** Text segment follows **

According to the website thecanadianencyclopedia.ca, the sweet sap of the sugar maple was known and valued by the native peoples of eastern North America long before the arrival of European settlers. Iroquois legend tells of the piercing of the bark of a maple and the use of the “sweet water” to cook venison. The practice later spurred the tradition of maple-curing other meats, such as bacon.

The Canadian Encyclopedia website also notes that French settlers probably learned from the native population how to tap trees and how to boil and reduce it into syrup. Canada is now the largest producer of maple syrup in the world; the vast majority — about 90 per cent — is simmered in Quebec.

Poutine was a very close second to maple syrup as Canada’s best-known food, according to readers. In Julian Armstrong’s latest book, Made in Quebec (HarperCollins Publishers Ltd.), she writes that poutine began at rural fast-food stands in the region southwest of Montréal in the 1950s.

** End of Text segment **
** Data shown follows **

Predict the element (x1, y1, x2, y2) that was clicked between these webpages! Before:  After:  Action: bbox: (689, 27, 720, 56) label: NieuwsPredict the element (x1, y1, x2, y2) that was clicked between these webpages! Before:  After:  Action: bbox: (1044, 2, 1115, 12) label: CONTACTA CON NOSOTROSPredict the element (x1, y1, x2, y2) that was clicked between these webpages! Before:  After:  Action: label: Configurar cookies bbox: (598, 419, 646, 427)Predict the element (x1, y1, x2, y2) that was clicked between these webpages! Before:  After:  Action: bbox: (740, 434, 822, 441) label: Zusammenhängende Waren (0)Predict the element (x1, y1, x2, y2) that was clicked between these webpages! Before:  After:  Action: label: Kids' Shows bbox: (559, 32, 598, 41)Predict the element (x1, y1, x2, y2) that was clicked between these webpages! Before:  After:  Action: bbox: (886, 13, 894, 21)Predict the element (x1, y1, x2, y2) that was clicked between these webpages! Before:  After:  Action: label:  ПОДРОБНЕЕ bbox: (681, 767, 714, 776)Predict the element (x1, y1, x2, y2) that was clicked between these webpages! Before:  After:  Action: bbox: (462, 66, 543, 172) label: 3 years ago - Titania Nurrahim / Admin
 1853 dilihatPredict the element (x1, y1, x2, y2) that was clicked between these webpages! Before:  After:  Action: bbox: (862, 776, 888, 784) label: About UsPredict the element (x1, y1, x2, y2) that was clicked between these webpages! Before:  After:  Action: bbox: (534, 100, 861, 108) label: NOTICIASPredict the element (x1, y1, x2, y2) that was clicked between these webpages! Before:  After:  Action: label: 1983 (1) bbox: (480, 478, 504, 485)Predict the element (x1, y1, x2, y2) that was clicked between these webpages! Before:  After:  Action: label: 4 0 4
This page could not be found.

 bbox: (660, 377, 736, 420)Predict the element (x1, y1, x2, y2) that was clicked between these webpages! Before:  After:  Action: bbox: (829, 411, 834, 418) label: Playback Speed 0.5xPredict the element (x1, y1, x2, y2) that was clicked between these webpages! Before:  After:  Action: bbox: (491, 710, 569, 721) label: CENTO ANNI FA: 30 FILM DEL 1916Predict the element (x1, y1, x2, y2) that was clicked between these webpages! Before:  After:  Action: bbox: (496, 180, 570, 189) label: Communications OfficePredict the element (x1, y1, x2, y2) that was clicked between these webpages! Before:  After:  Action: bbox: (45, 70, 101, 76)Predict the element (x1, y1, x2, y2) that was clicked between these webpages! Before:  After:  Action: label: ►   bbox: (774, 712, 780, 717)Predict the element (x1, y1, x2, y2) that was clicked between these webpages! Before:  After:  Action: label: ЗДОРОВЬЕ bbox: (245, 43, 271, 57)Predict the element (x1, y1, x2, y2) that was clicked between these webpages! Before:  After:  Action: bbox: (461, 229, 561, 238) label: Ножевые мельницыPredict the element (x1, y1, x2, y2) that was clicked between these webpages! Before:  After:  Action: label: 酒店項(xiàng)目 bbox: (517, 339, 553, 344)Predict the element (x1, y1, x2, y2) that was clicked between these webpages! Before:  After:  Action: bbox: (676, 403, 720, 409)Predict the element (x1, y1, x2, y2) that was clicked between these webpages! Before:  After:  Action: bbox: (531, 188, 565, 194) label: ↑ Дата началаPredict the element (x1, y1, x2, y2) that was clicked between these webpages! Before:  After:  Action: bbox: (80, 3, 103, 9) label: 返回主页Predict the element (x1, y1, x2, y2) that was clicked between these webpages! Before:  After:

** End of Data shown **

What the exercise asks:
Decide whether each statement agrees with the text on maple syrup and poutine. Answer yes or no for each, quoting the deciding words of the text.
1. The sap of a maple was used to cook venison.
2. Most of Canada's maple syrup is produced outside Quebec.
3. Poutine began in the 1970s.
The material above comes from a different source than the text about maple syrup and poutine.

Your response:
1. Yes: "the use of the “sweet water” to cook venison"
2. No: "the vast majority — about 90 per cent — is simmered in Quebec"
3. No: "poutine began at rural fast-food stands in the region southwest of Montréal in the 1950s"